> _What is required_:
Stop after the line with "Task: Click the green"; until then, please copy every line of the records word for word from the first.

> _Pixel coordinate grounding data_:
════════════════
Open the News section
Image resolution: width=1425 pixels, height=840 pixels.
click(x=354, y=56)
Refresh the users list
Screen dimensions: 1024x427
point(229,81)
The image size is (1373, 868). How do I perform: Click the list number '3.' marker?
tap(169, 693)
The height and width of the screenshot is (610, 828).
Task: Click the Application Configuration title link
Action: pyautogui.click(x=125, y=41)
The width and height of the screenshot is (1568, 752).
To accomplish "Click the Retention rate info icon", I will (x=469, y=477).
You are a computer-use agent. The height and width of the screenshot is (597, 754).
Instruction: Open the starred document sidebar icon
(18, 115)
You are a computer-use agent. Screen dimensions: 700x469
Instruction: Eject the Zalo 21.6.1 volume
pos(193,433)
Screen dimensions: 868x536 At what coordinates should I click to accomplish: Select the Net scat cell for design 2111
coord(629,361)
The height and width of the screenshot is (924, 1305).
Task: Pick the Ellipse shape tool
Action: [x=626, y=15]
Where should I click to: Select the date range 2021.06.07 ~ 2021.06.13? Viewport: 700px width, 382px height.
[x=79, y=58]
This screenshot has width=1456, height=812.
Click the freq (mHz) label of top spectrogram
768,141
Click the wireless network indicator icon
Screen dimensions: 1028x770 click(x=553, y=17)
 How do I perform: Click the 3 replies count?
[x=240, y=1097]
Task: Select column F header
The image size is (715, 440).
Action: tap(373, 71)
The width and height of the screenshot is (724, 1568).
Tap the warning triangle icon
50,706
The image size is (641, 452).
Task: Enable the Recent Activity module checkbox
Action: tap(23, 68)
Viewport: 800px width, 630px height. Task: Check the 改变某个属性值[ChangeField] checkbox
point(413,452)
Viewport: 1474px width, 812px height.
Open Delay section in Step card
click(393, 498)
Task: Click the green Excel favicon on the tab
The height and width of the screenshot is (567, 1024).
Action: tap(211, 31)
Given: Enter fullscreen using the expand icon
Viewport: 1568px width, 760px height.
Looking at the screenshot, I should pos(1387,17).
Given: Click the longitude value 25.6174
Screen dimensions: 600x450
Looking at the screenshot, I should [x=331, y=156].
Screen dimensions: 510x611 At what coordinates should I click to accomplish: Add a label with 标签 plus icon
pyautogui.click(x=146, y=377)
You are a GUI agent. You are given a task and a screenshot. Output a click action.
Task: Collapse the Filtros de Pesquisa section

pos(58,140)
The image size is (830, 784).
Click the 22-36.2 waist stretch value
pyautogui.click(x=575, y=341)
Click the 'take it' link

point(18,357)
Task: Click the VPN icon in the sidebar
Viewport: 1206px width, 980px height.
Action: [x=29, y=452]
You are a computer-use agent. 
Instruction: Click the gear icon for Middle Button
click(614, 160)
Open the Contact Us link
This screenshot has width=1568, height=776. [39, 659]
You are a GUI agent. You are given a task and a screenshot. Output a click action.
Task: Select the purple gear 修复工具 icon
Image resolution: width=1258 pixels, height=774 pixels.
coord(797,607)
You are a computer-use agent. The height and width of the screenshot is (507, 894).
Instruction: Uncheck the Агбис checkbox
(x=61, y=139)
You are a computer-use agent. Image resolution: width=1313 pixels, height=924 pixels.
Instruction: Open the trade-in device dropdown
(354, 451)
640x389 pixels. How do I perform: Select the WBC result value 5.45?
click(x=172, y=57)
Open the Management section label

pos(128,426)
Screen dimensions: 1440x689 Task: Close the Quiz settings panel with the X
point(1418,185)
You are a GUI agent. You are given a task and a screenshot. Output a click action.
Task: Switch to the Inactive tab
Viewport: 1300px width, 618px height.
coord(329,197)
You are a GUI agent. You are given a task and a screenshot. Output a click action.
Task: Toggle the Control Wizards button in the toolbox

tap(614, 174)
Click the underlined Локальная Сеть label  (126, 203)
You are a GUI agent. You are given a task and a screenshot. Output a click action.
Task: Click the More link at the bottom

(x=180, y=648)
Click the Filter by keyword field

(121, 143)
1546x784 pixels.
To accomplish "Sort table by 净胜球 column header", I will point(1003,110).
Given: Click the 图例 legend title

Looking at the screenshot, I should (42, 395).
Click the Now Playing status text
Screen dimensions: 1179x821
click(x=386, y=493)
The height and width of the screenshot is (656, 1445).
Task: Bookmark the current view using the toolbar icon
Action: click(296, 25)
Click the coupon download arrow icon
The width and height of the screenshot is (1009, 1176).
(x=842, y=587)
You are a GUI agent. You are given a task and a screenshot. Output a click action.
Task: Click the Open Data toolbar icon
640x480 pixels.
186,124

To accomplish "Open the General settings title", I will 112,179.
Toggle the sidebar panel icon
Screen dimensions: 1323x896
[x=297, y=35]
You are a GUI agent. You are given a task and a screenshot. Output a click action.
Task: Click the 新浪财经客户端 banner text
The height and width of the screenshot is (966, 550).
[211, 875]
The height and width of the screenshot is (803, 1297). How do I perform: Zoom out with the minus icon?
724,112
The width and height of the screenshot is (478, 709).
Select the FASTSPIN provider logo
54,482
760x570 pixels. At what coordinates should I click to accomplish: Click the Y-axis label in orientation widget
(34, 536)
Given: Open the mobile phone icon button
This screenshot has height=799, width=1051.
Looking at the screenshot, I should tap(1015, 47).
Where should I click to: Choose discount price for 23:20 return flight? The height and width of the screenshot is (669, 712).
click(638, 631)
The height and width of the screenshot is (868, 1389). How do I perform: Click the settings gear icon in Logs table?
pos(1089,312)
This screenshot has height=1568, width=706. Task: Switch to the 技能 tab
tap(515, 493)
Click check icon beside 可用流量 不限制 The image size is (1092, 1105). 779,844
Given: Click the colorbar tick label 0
════════════════
> _Worked solution_:
Open the News section
Image resolution: width=1425 pixels, height=840 pixels.
click(x=354, y=56)
Refresh the users list
Screen dimensions: 1024x427
point(229,81)
The image size is (1373, 868). How do I perform: Click the list number '3.' marker?
tap(169, 693)
The height and width of the screenshot is (610, 828).
Task: Click the Application Configuration title link
Action: pyautogui.click(x=125, y=41)
The width and height of the screenshot is (1568, 752).
To accomplish "Click the Retention rate info icon", I will (x=469, y=477).
You are a computer-use agent. The height and width of the screenshot is (597, 754).
Instruction: Open the starred document sidebar icon
(18, 115)
You are a computer-use agent. Screen dimensions: 700x469
Instruction: Eject the Zalo 21.6.1 volume
pos(193,433)
Screen dimensions: 868x536 At what coordinates should I click to accomplish: Select the Net scat cell for design 2111
coord(629,361)
The height and width of the screenshot is (924, 1305).
Task: Pick the Ellipse shape tool
Action: [x=626, y=15]
Where should I click to: Select the date range 2021.06.07 ~ 2021.06.13? Viewport: 700px width, 382px height.
[x=79, y=58]
This screenshot has width=1456, height=812.
Click the freq (mHz) label of top spectrogram
768,141
Click the wireless network indicator icon
Screen dimensions: 1028x770 click(x=553, y=17)
 How do I perform: Click the 3 replies count?
[x=240, y=1097]
Task: Select column F header
The image size is (715, 440).
Action: tap(373, 71)
The width and height of the screenshot is (724, 1568).
Tap the warning triangle icon
50,706
The image size is (641, 452).
Task: Enable the Recent Activity module checkbox
Action: tap(23, 68)
Viewport: 800px width, 630px height. Task: Check the 改变某个属性值[ChangeField] checkbox
point(413,452)
Viewport: 1474px width, 812px height.
Open Delay section in Step card
click(393, 498)
Task: Click the green Excel favicon on the tab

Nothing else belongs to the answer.